■ **Text shown**:
** START **

Charles Oppenheim made the point that institutional frameworks can help
junior researchers. John MacColl suggested that JISC should fund a pilot
study in a small group of institutions to assess research impact, by
requiring that researcher CVs are deposited online with links to papers in a
local open archive, as Stevan Harnad had suggested in the morning session.
This should also assist in the filling of archives. There was some support
for this notion of a pilot initiative funded by JISC, from Paul Ayris. This
connected with Catherine Grout's reminder that there is a research contract
obliging this in the case of some research councils. Fred Friend also
supported the notion of tackling the Funding Councils on this. Chris
Rusbridge suggested that JISC may make such deposit a condition of any grant
it awards. Thomas Krichel suggested the creation of a disciplinary archive
in library and information science.

** END **

Element lookup records
** START **

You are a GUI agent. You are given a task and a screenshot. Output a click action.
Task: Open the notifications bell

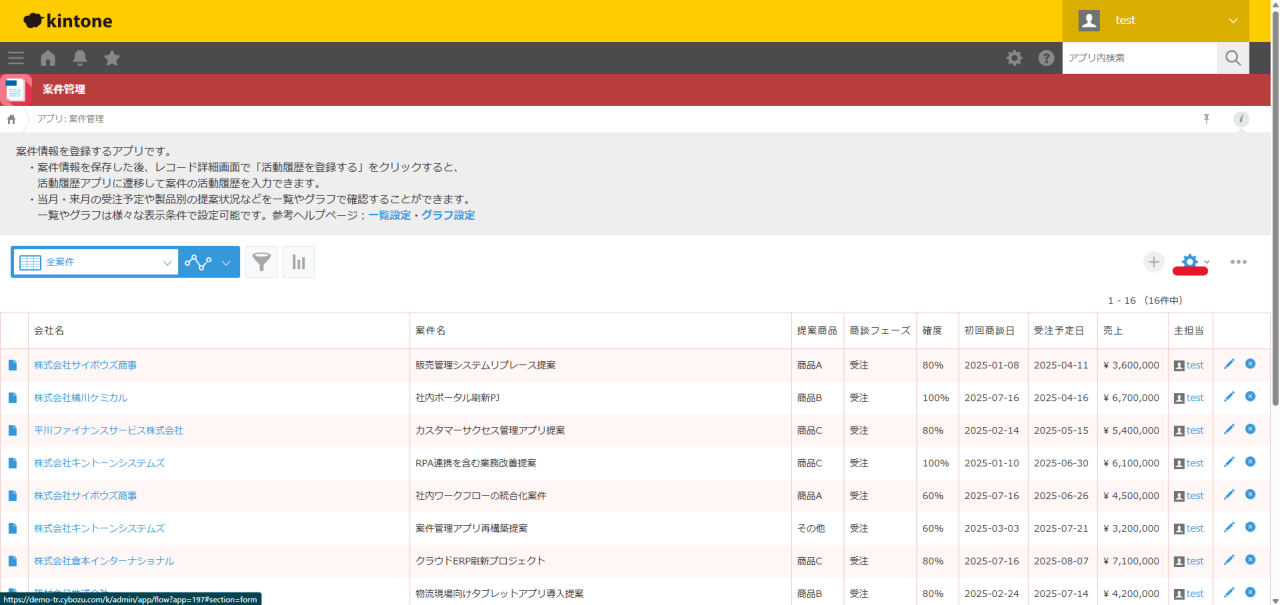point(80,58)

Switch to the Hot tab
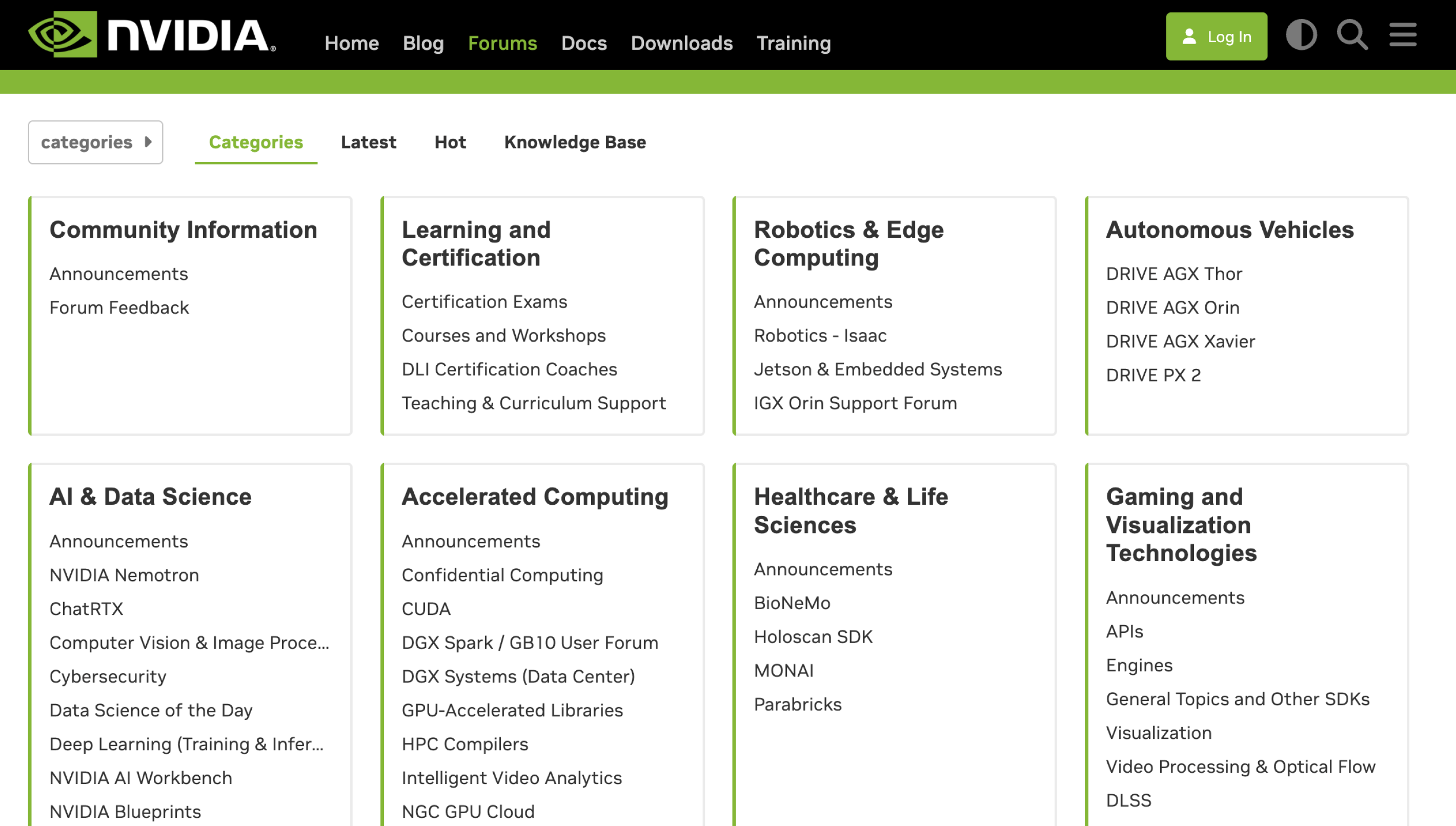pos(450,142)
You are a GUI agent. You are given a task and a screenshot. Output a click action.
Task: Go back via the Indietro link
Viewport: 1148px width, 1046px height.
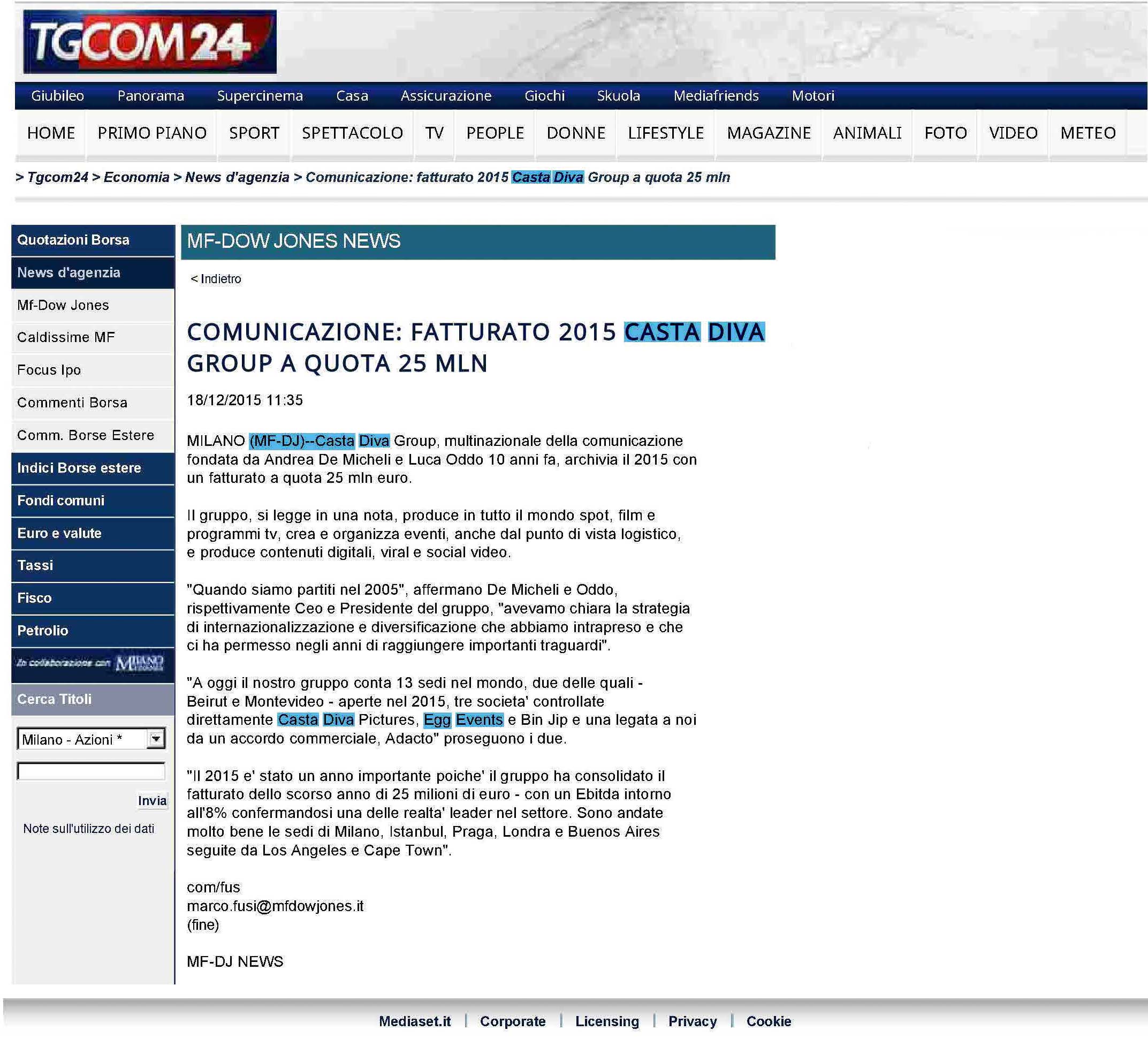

** END **

■ **Stated task A**: Copy the stretch of the discussion summary from "This should also" through "and information science.".
■ **Stated task B**: In the discussion summary, who suggested creating a disciplinary archive in library and information science?

■ **Task solution A**:
This should also assist in the filling of archives. There was some support
for this notion of a pilot initiative funded by JISC, from Paul Ayris. This
connected with Catherine Grout's reminder that there is a research contract
obliging this in the case of some research councils. Fred Friend also
supported the notion of tackling the Funding Councils on this. Chris
Rusbridge suggested that JISC may make such deposit a condition of any grant
it awards. Thomas Krichel suggested the creation of a disciplinary archive
in library and information science.

■ **Task solution B**: Thomas Krichel